Since picking up skiing last year, I’ve taken some interest in how chairlifts and gondolas work. (For anyone else interested, sites like LiftBlog and Skilifts.org detail lift installation history, specifications and other technical details on lift operations).
According to various news reports, early yesterday morning around 4-5am, staff at the Sea to Sky Gondola heard a loud bang and later discovered the deropement of the system with the haul rope snapped and many cabins fallen to the ground.
Although the Sea to Sky Gondola isn’t a ski hill and I haven’t personally ridden on this gondola, this particular incident hits home because the same type of Doppelmayr gondola system is also used at Whistler Blackcomb where I have skied (and plenty of other ski resorts around the world). So I went out in the afternoon to check out the aftermath, as a catastrophic failure of a gondola haul rope is very rare.
The preliminary investigation by the RCMP suggests that the cable was cut, a deliberate act of vandalism. The RCMP along with Technical Safety BC (the independent organization responsible for overseeing safe installation and operation of systems like these gondolas), and Doppelmayr (the manufacturer) are still continuing to investigate.
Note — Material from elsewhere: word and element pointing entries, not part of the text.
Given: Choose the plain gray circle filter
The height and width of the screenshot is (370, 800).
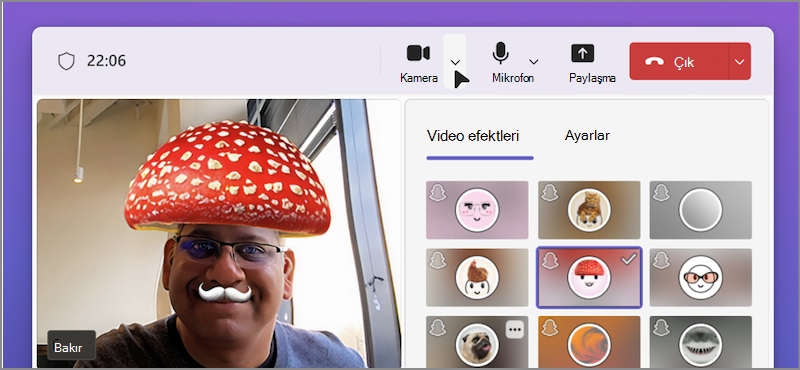Looking at the screenshot, I should pos(701,210).
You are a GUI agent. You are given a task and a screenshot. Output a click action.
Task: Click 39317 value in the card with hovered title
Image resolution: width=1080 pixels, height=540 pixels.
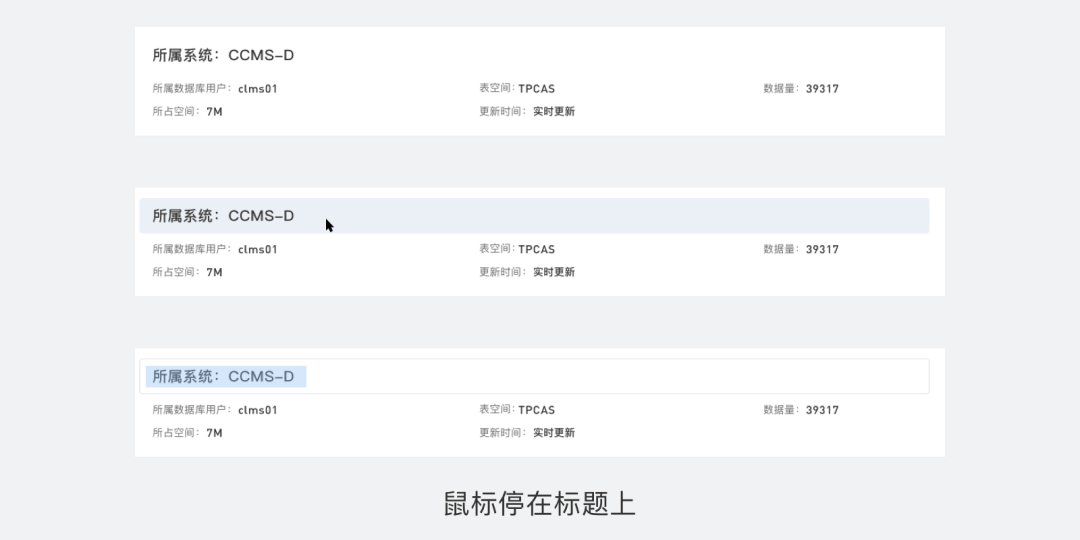(822, 249)
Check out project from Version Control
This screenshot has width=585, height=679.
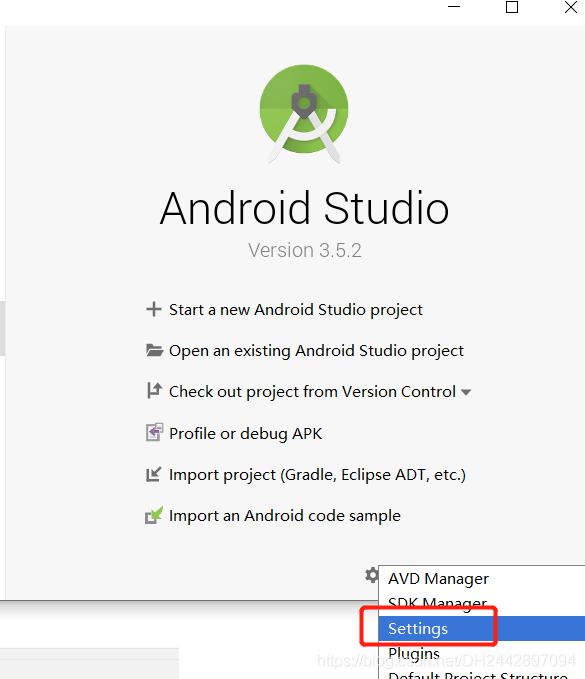[x=312, y=392]
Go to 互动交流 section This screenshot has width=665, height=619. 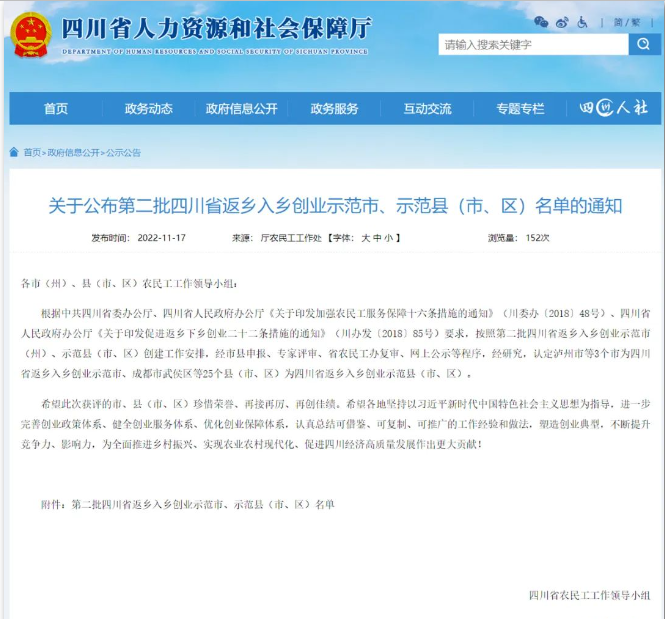click(x=427, y=108)
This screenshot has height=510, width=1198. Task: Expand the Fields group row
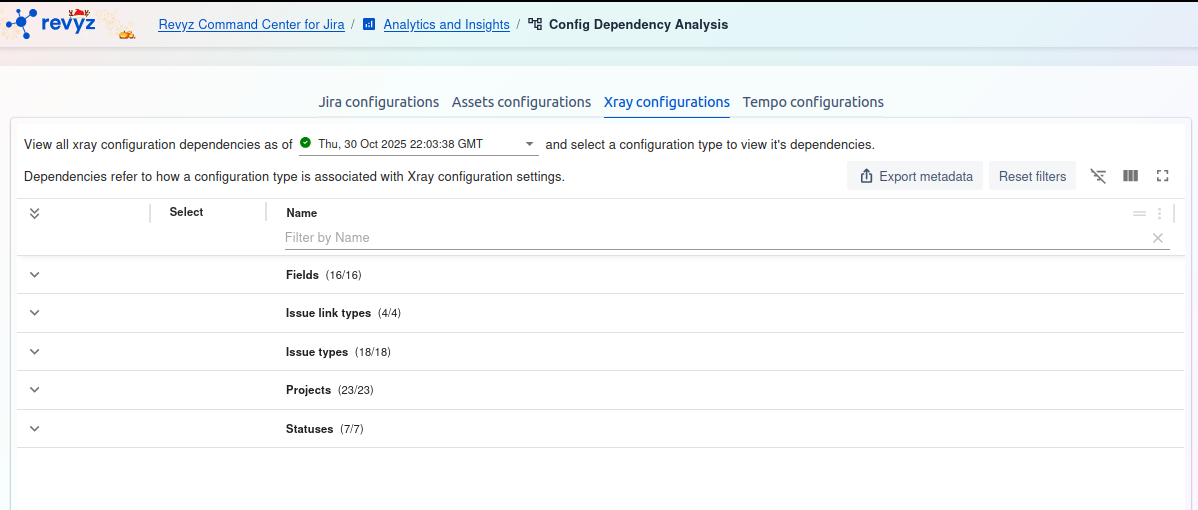coord(34,275)
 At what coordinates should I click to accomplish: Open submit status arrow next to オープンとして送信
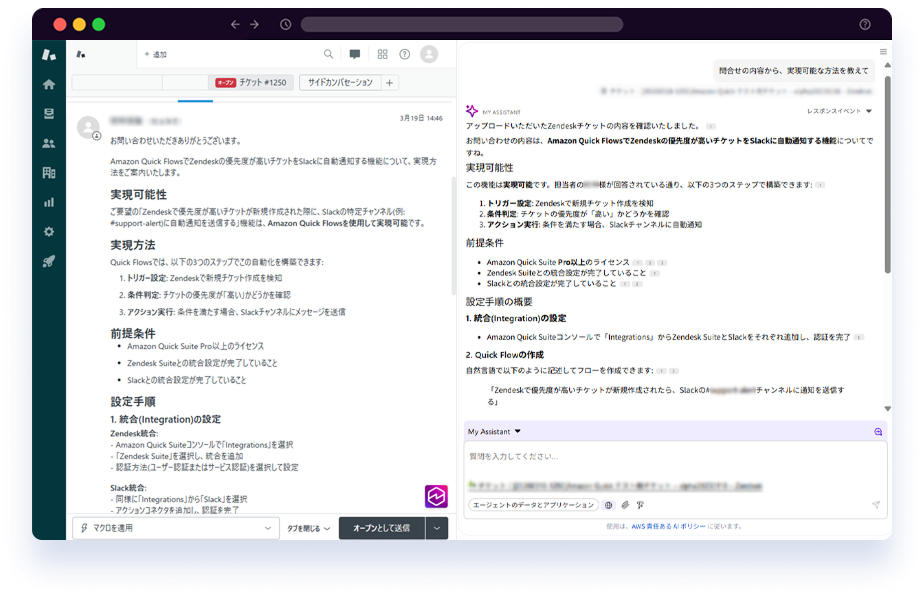pyautogui.click(x=437, y=528)
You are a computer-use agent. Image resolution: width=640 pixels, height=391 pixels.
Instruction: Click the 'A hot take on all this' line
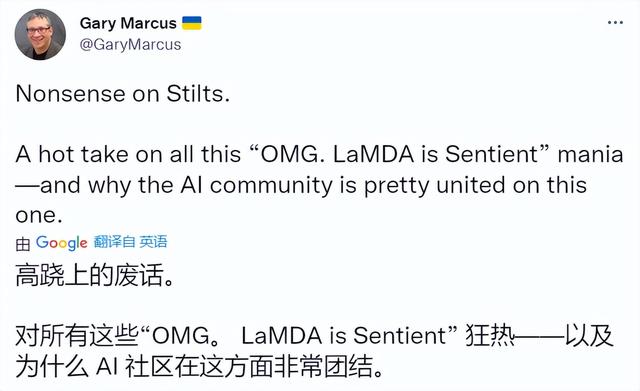128,155
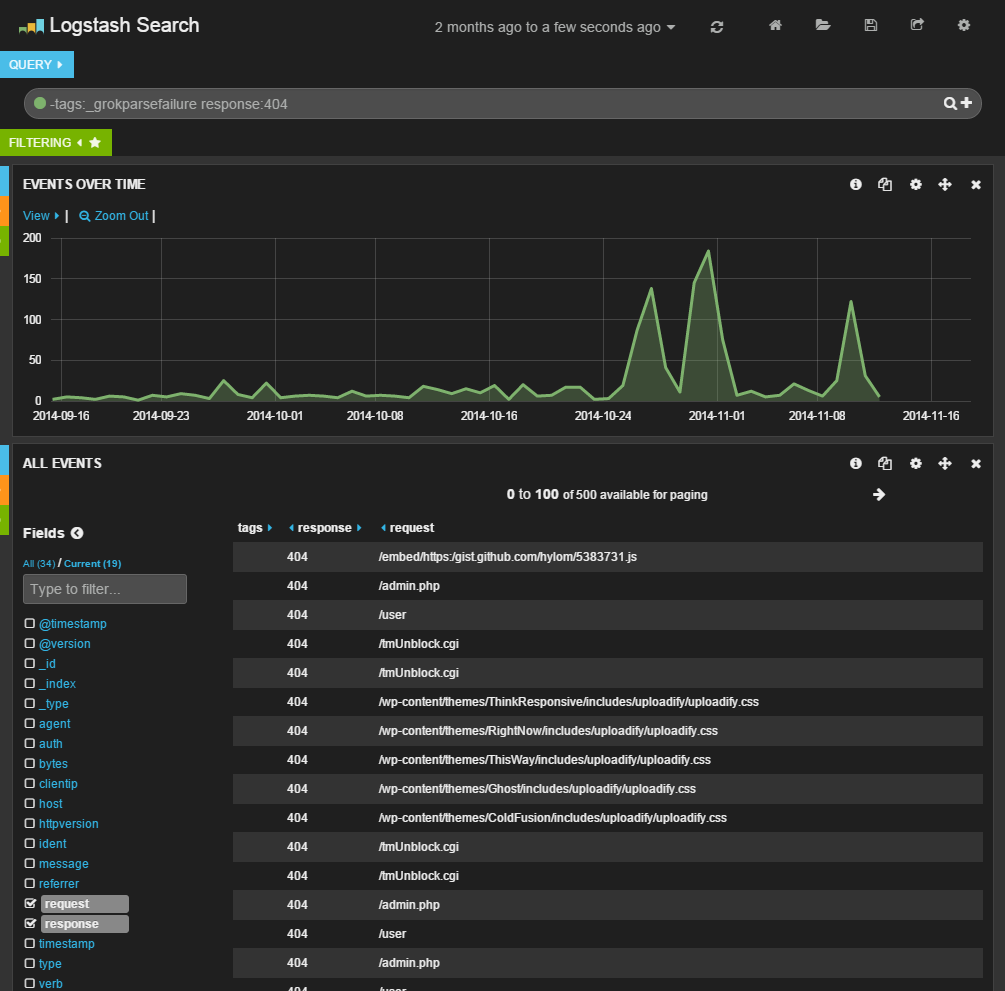1005x991 pixels.
Task: Click the Zoom Out link
Action: coord(114,216)
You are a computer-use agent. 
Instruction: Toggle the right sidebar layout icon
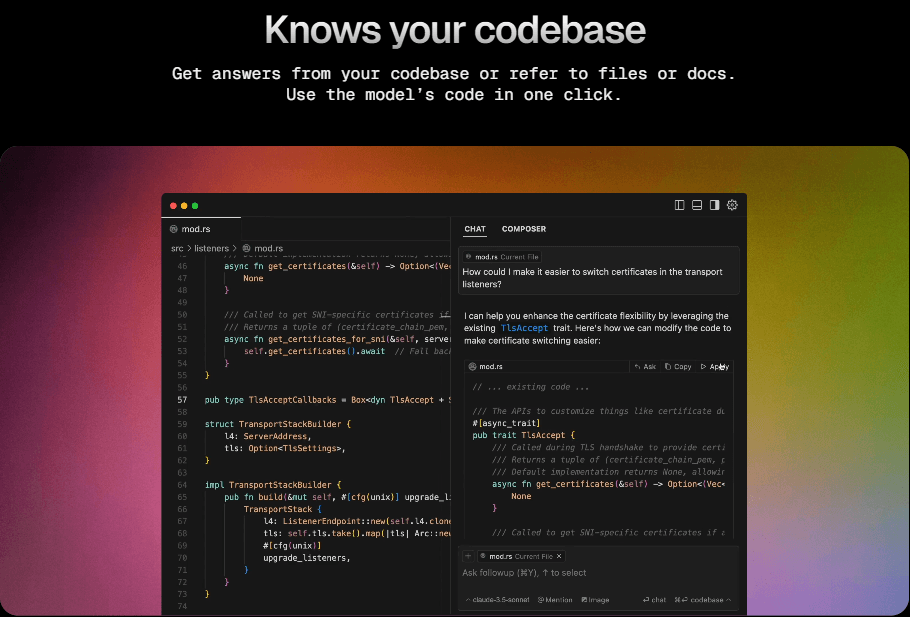[714, 205]
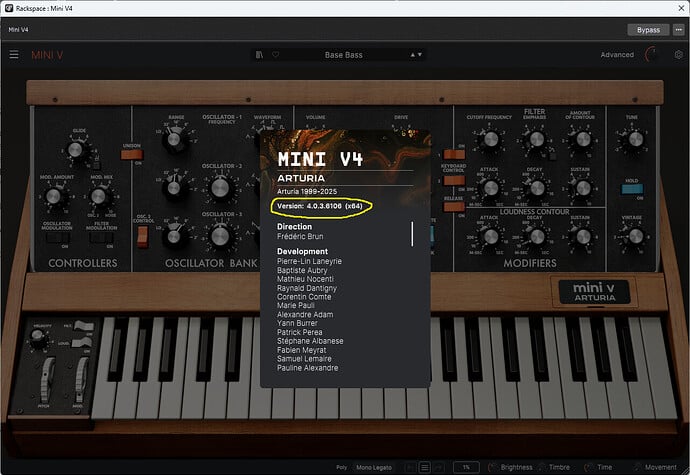
Task: Click the three-dots button beside Bypass
Action: tap(677, 30)

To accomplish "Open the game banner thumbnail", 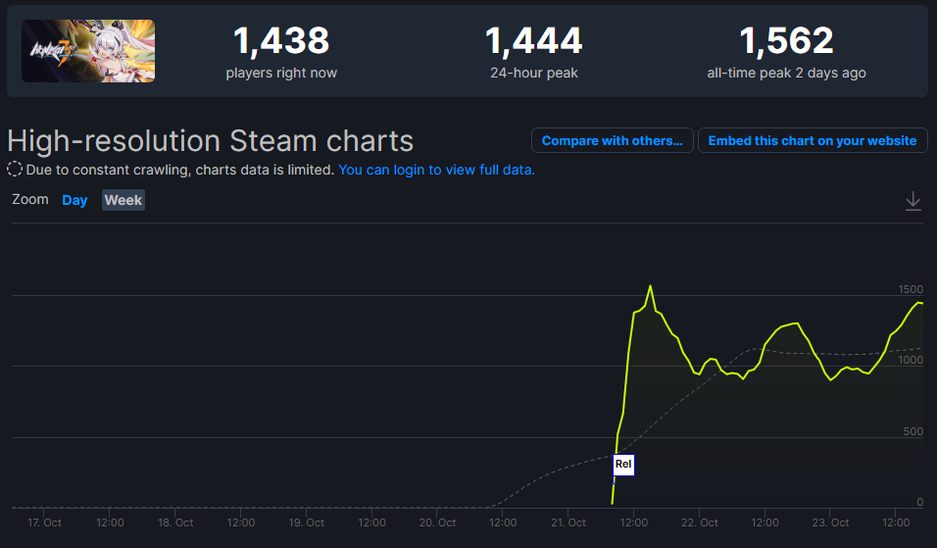I will click(x=88, y=50).
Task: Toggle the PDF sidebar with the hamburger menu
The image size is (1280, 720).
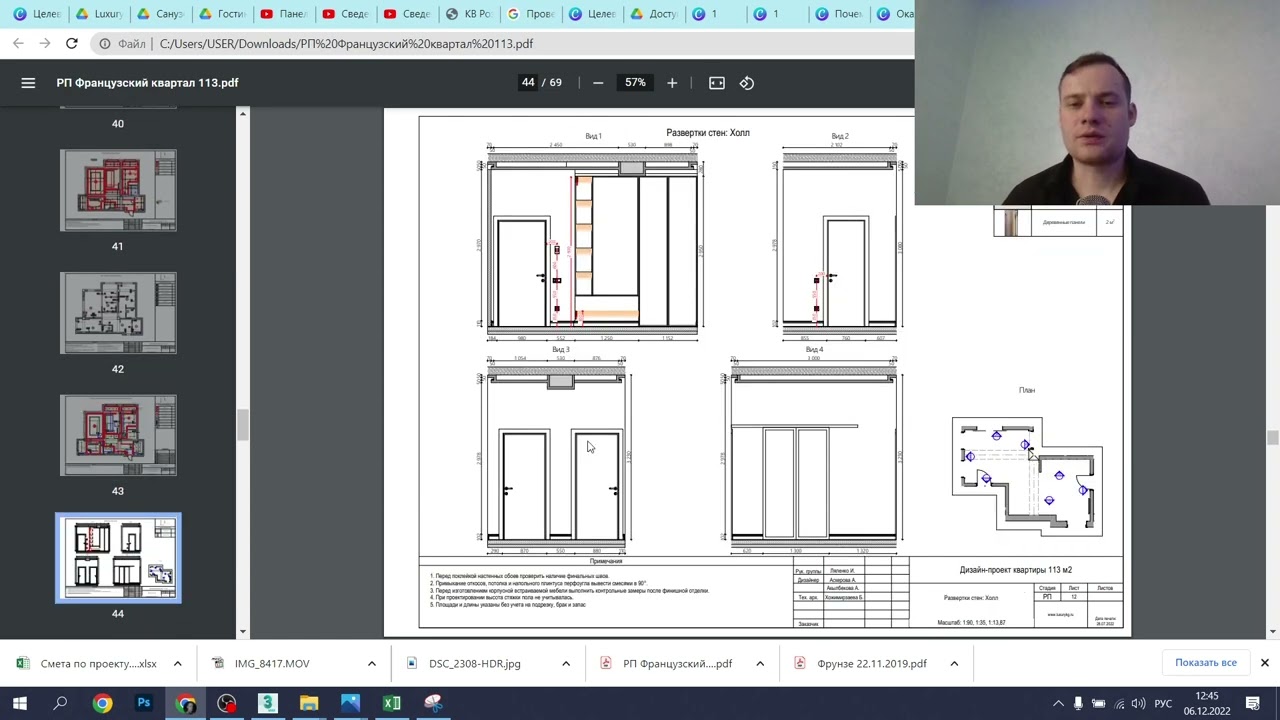Action: point(28,83)

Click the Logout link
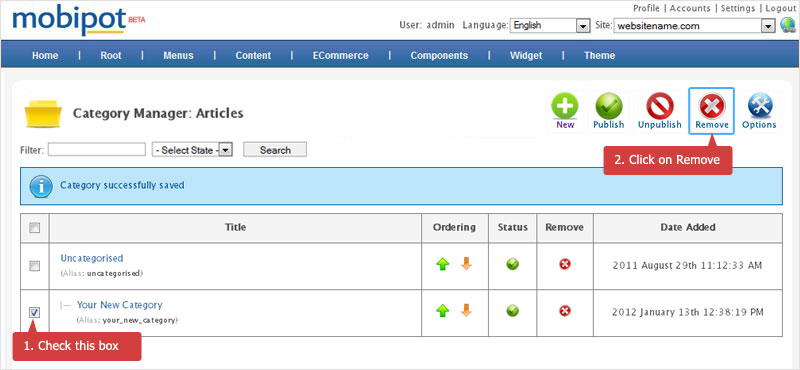tap(781, 8)
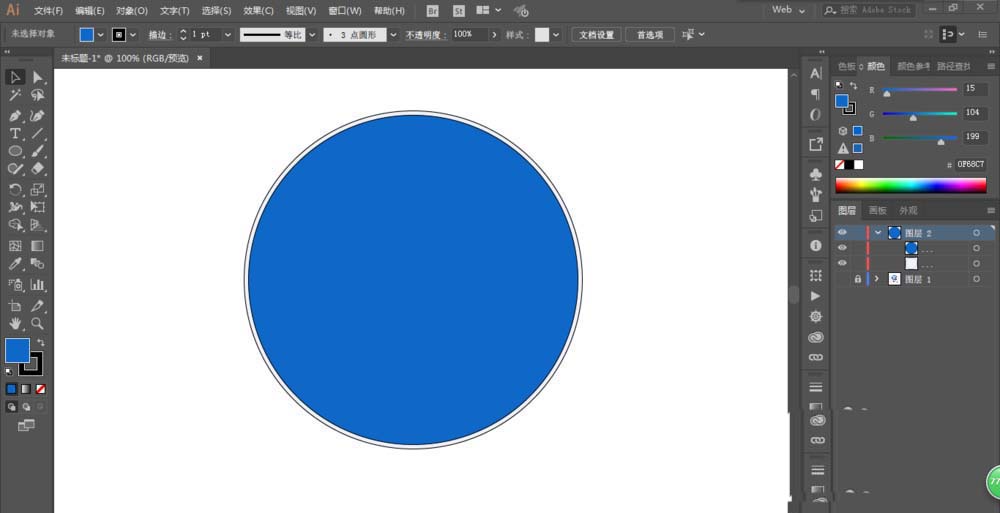Collapse the 图层 2 layer group
1000x513 pixels.
coord(878,232)
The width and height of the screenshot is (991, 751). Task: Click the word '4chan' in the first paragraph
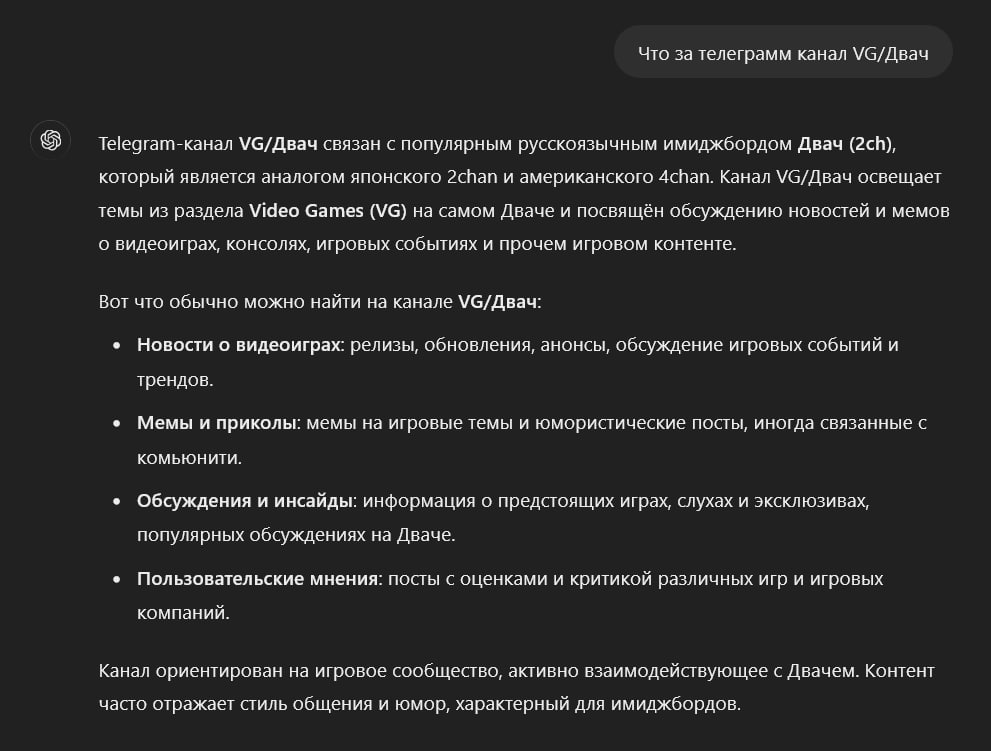click(x=683, y=176)
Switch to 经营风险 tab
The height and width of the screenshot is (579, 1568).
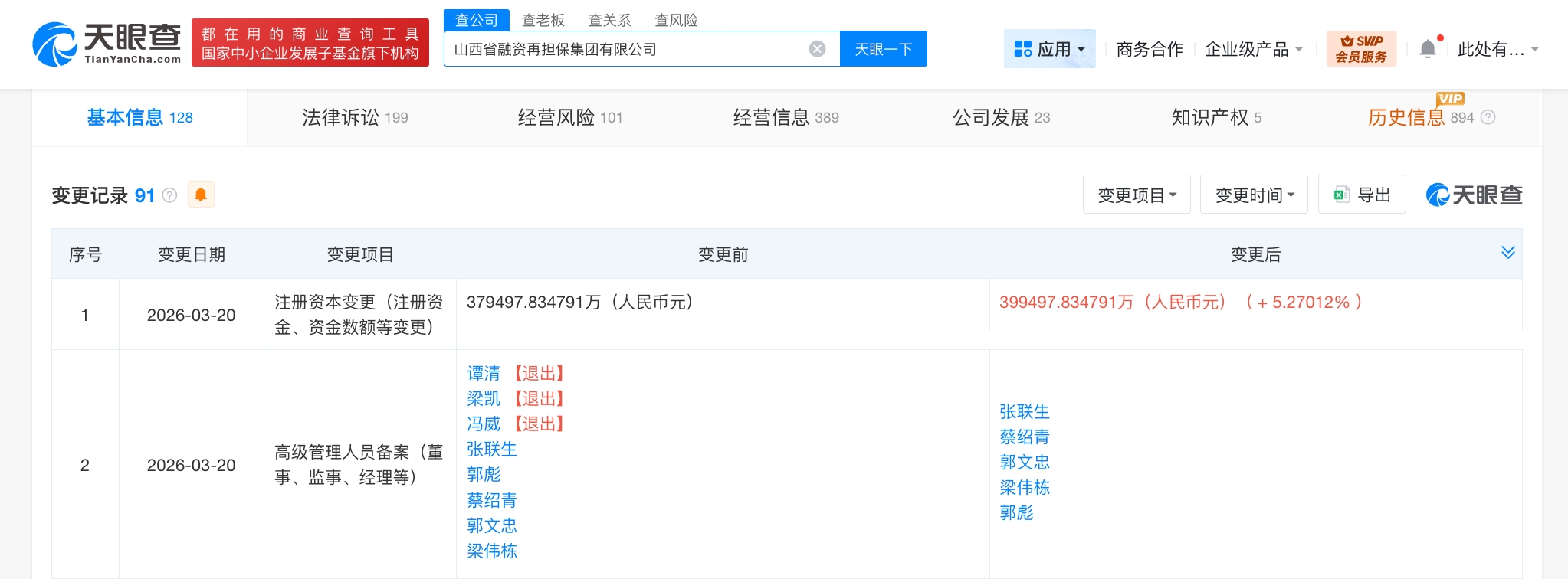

Regardless of whether or not this was result of a deliberate act, it is very lucky that the failure occurred in the middle of the night when no passengers or staff were on or around the gondola. In normal operation, the gondola can carry up to 8 passengers on each of the 30 cabins, totalling 240 passengers on the line at a time. If the incident happened during open hours, it would likely have resulted in many casualties, especially with the height of the cliff near the base.
It’s quite a reminder that when we ride these lifts for skiing or for tourism, we entrust our safety to the integrity of one haul rope, several centimetres in diameter.